--- Data excerpts Enclosed Below ---

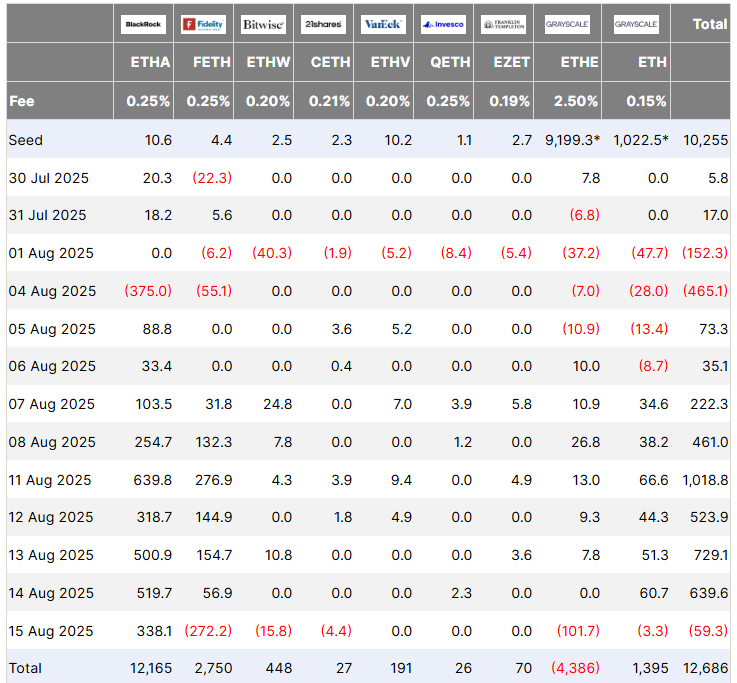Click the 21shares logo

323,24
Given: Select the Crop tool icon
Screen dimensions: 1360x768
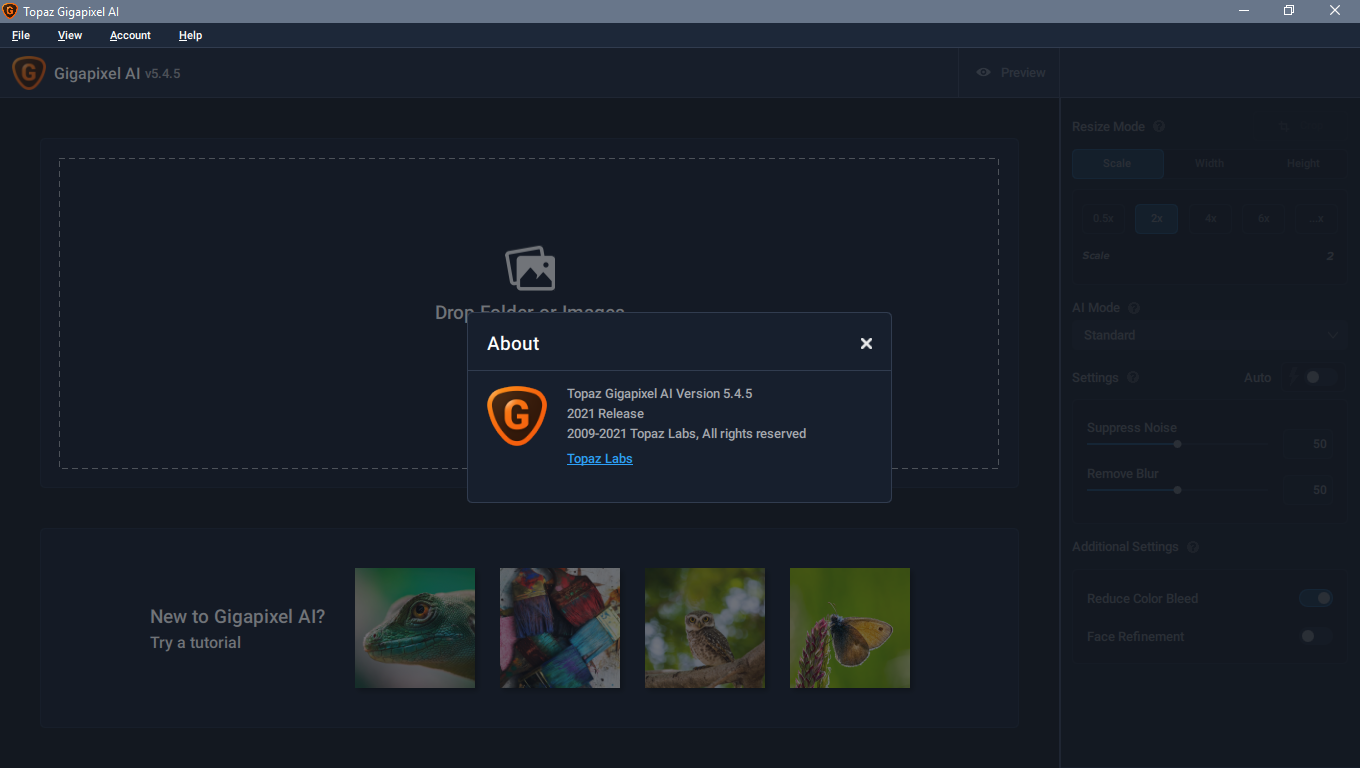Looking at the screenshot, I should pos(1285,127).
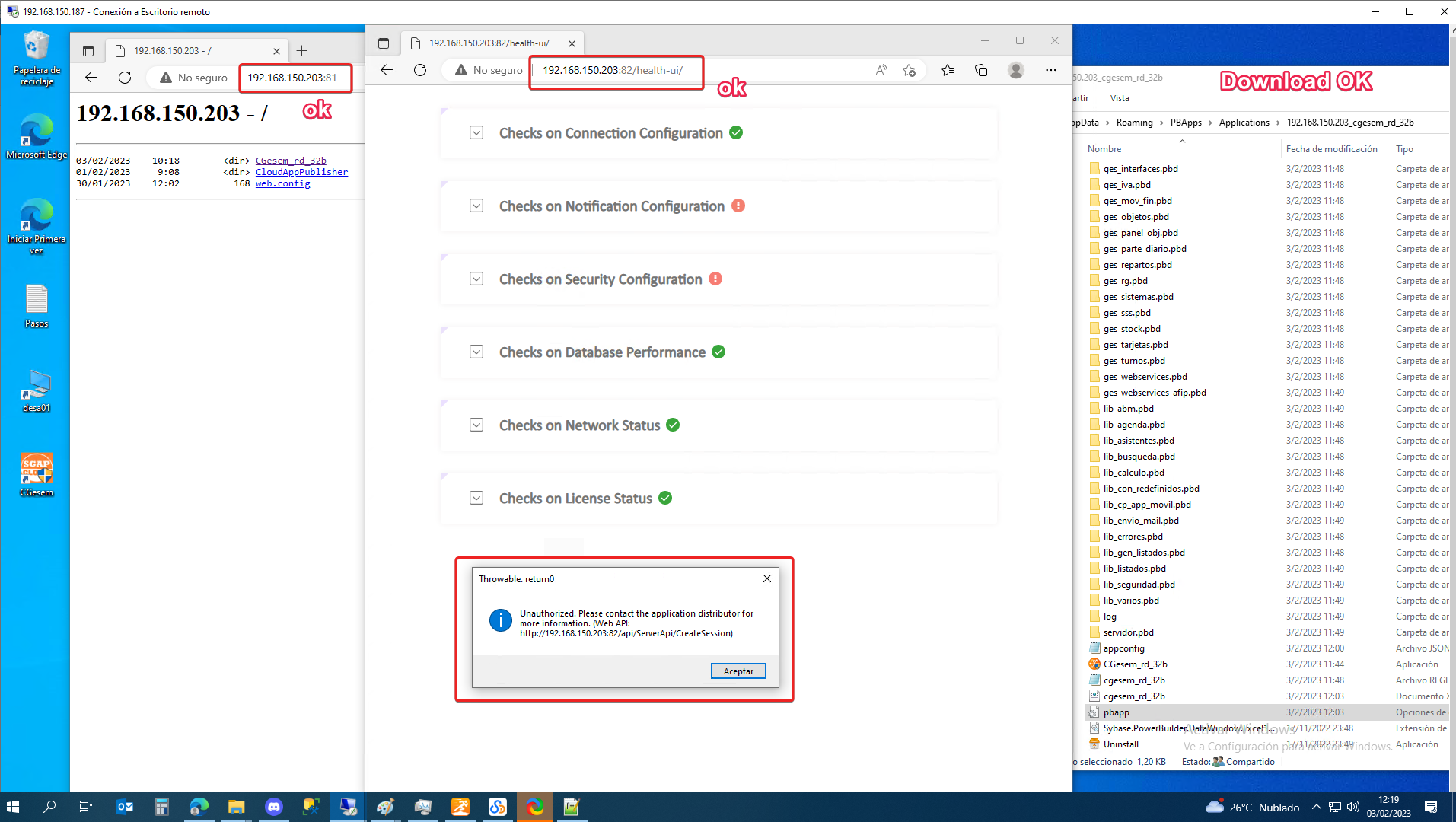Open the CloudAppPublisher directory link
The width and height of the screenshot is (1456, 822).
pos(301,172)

--- End of Enclosed Data excerpts ---

#### What you have to do
Starting with the line that contains "Given: Select the Crop tool icon", repeat each line exactly until the listing ends, including the last one. Leave pictures out.

#### Reply
Given: Select the Crop tool icon
Screen dimensions: 1360x768
Looking at the screenshot, I should pos(1285,127).
Open the CloudAppPublisher directory link
The width and height of the screenshot is (1456, 822).
pos(301,172)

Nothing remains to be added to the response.